For sure Dorico's expression map engine is totally superior to Cubase in several ways. Steinberg really hasn't paid any attention to developing expression map feature in Cubase for quite some time, while the Dorico team is much more engaged and this is really important part of Dorico. I hope that their changes will make it back over to Cubase someday too...
I'm still no the fence about whether to use Dorico for mockup purposes, I have a lot more to learn about it. The general crux of the matter is that with Cubase (or any DAW)...you put whatever midi events you want on tracks, in any form you want to get exactly the performance you want. The midi comes first, and is exactly what you want...and if you choose to render a score from that, Cubase will attempt to make the score look reasonable regardless of how notes are nudged around, etc... with some results better then others.

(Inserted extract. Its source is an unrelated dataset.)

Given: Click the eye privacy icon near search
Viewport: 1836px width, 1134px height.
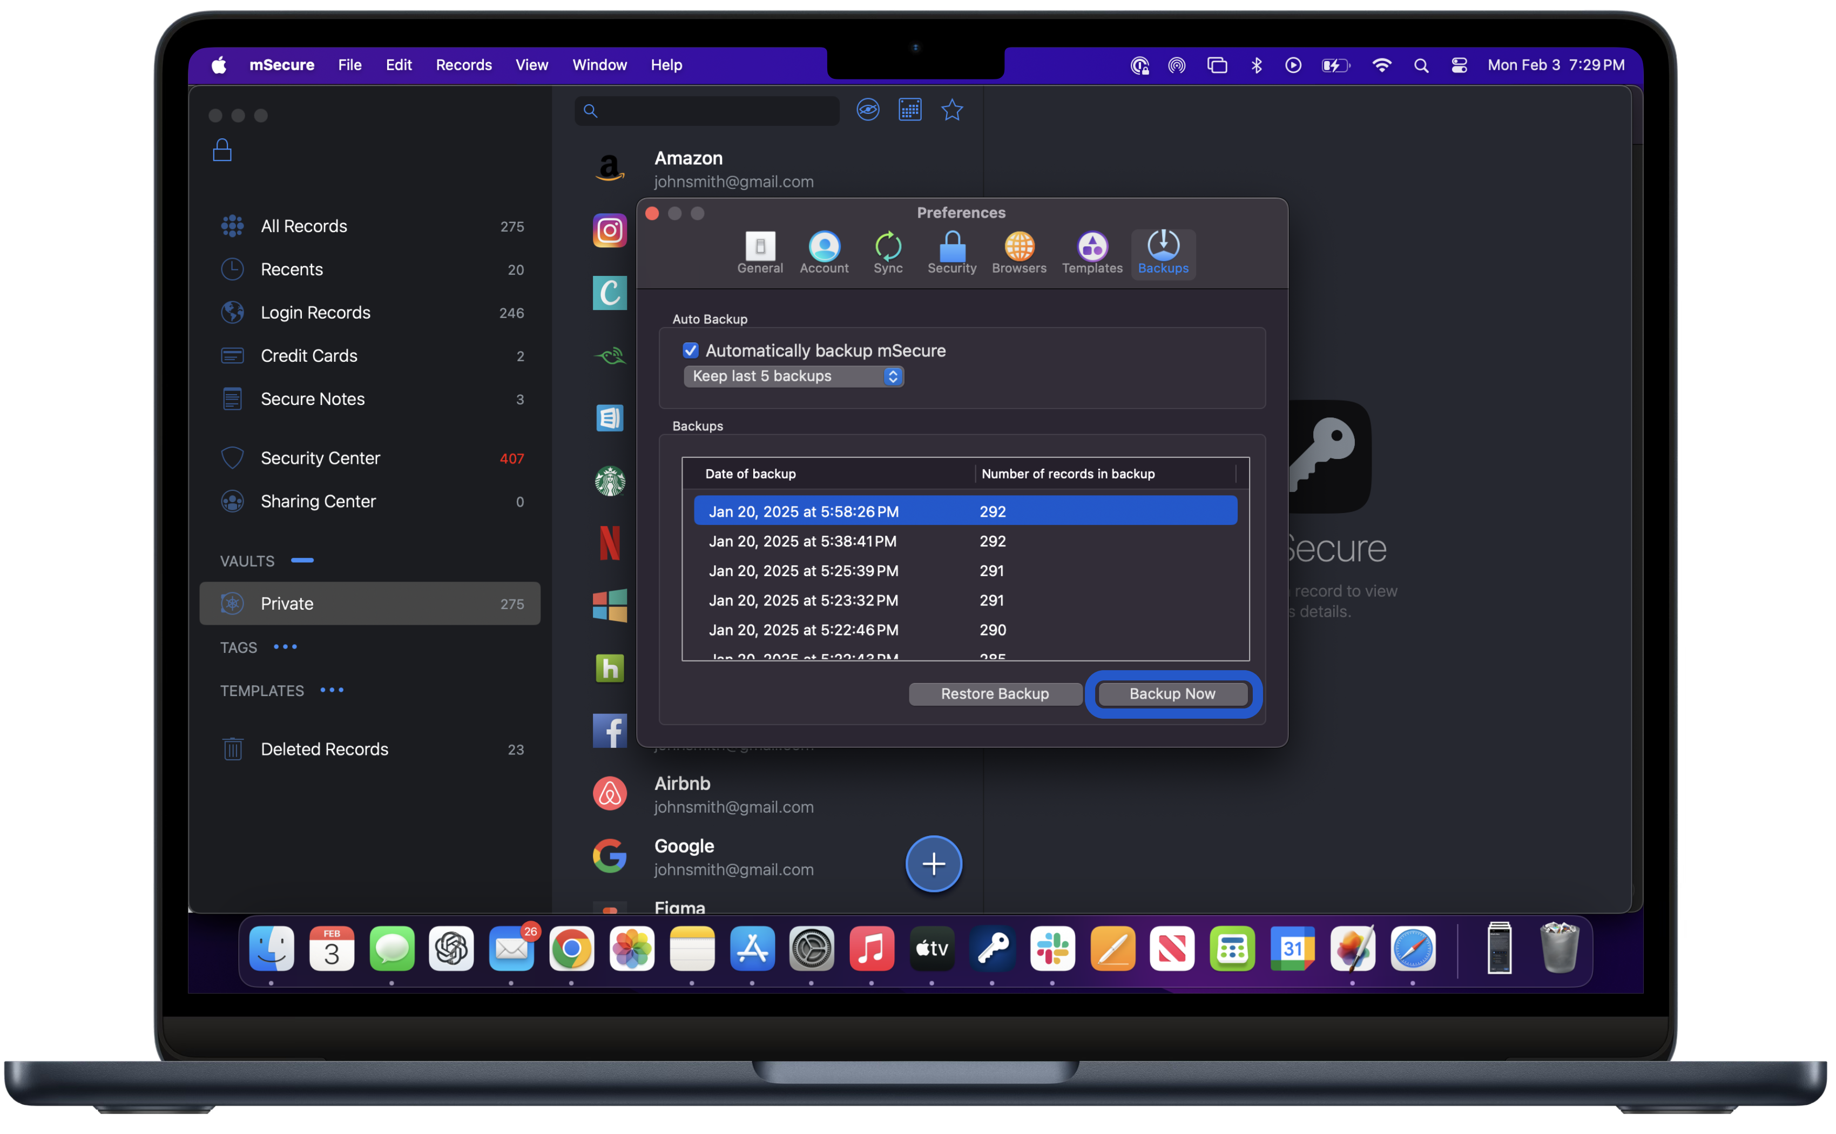Looking at the screenshot, I should tap(868, 110).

Whereas with Dorico the score comes first, and then Dorico makes guesses or the user manually and tweak the underlying midi to sound how you want, but I think probably somewhat more limited then is the case with Cubase where you make the midi be exactly what you want, vs in Dorico you start with the score and try to massage Dorico into performing that score how you want...with rules..which might work great in some cases and might not in others.
Two completely different approaches to handling midi tracks...and its not clear to me yet whether Dorico is going to be flexible enough to manage any task that needs absolute midi control after starting out as score first.
I love the idea of composing on staves though......and for sure Dorico's expression maps are leaps better then cubase, for the time being...better then all other DAW's too!